(Collected data)
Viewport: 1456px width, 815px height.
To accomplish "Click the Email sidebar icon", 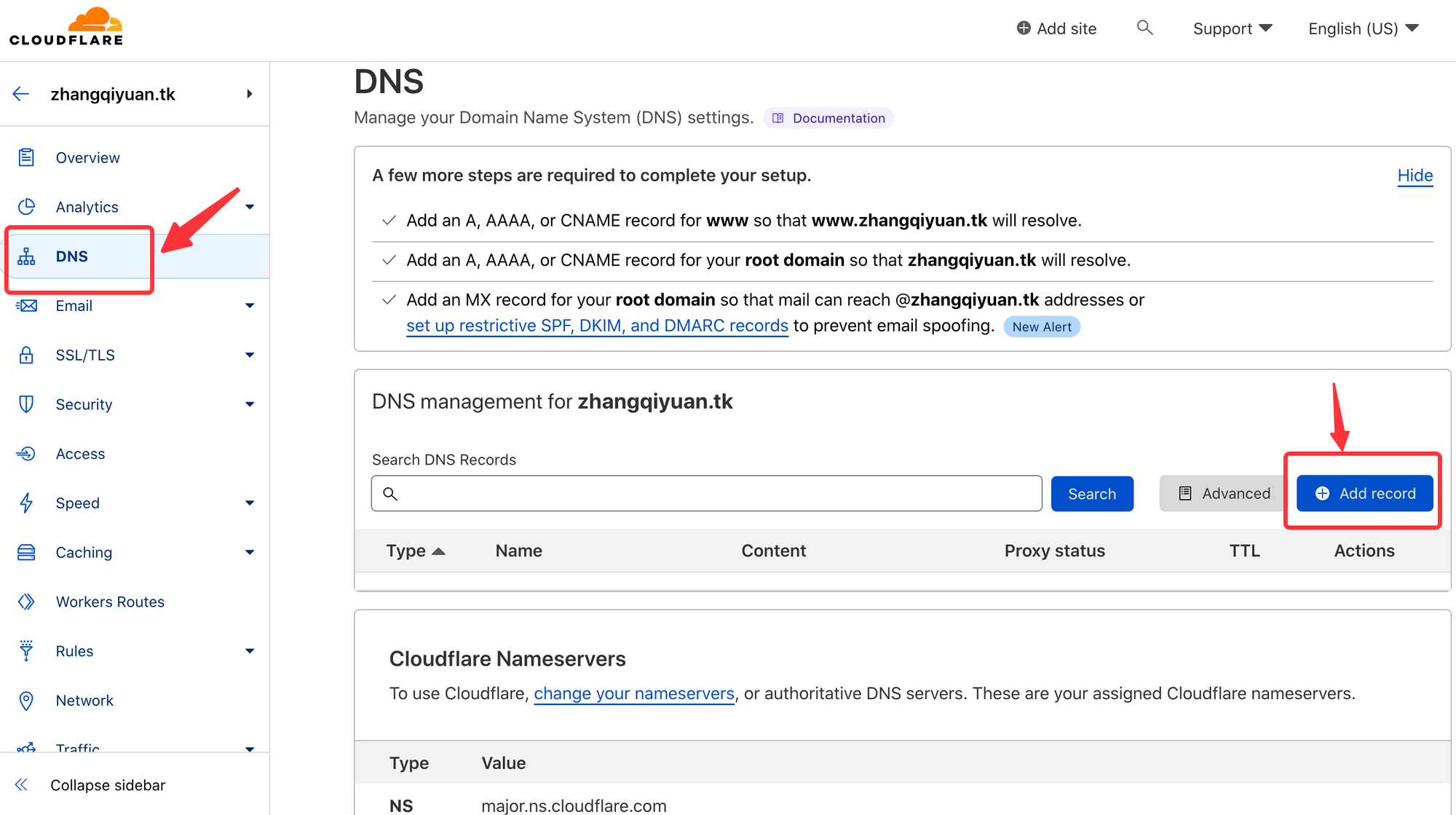I will pyautogui.click(x=27, y=306).
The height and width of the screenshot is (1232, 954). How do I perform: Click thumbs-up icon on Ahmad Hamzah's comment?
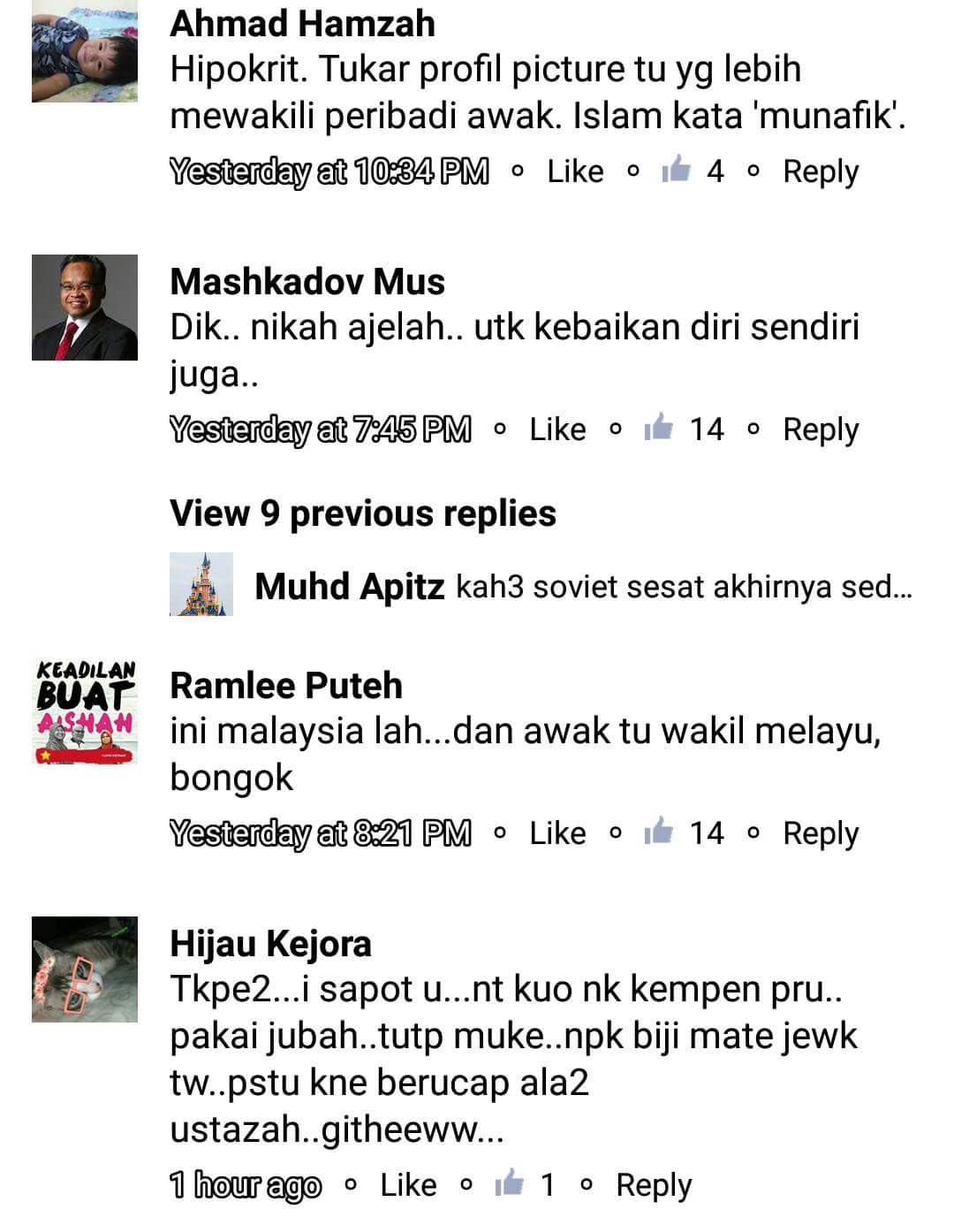point(676,170)
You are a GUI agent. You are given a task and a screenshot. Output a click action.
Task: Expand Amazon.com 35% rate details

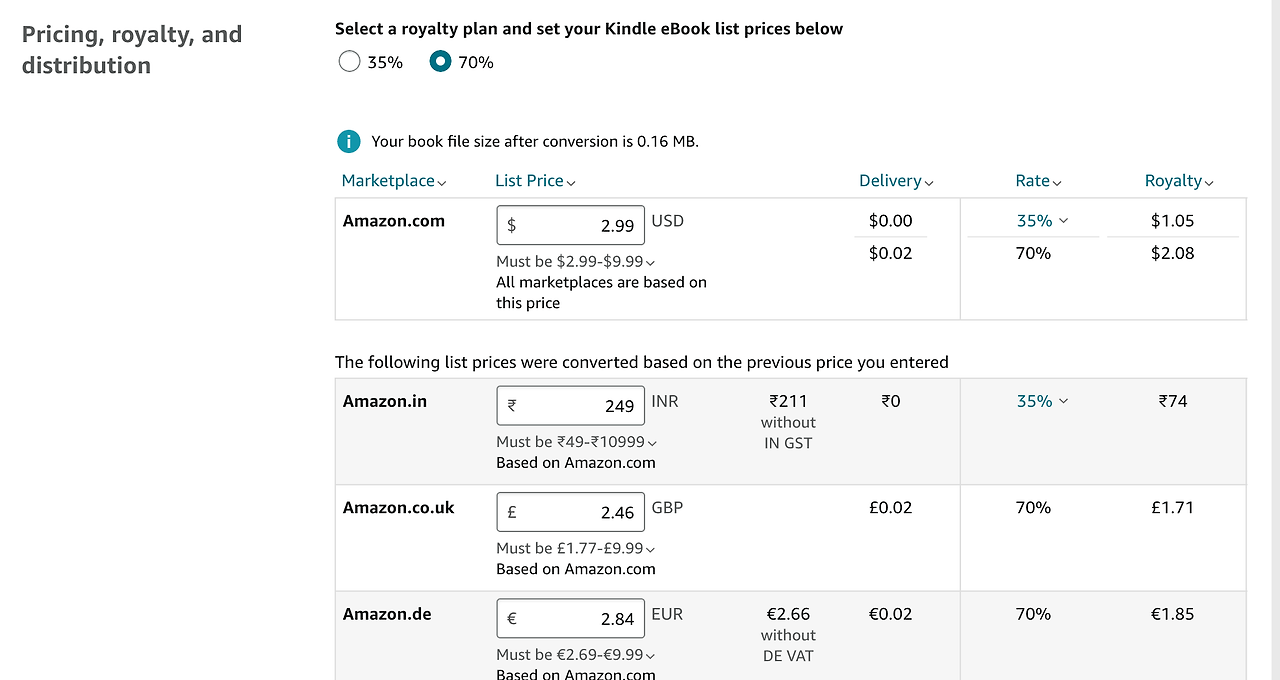[1042, 221]
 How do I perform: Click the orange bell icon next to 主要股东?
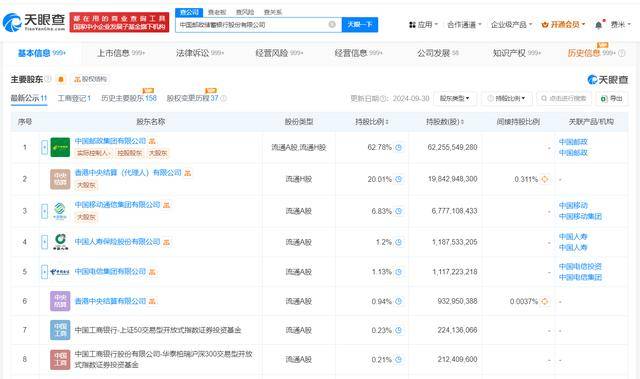click(61, 79)
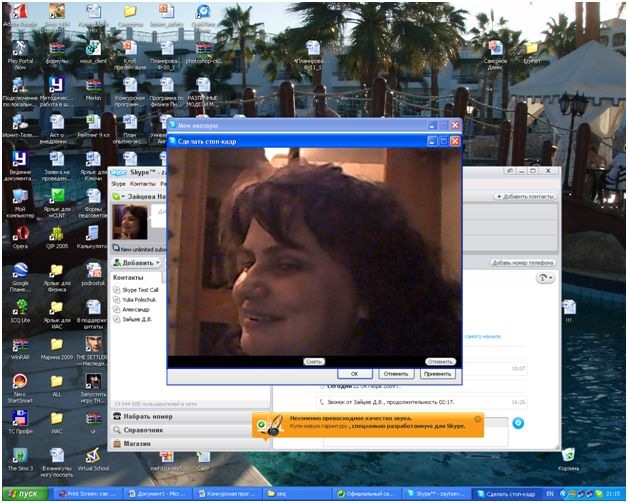This screenshot has width=628, height=503.
Task: Click the Пуск start button
Action: pos(25,494)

PROBLEM DESCRIPTION:
What is needed here is an exact copy of the lines from the line containing "The height and" through the end of the records, with every picture left out.

WRITTEN ANSWER:
The height and width of the screenshot is (1232, 954). How do I perform: Click thumbs-up icon on Ahmad Hamzah's comment?
point(676,170)
You are a GUI agent. You are given a task and a screenshot. Output a click action.
Task: Expand Amazon.com 35% rate details

[1042, 221]
 How do I perform: Click the orange bell icon next to 主要股东?
click(61, 79)
This screenshot has width=628, height=503.
Task: Click the Пуск start button
Action: pos(25,494)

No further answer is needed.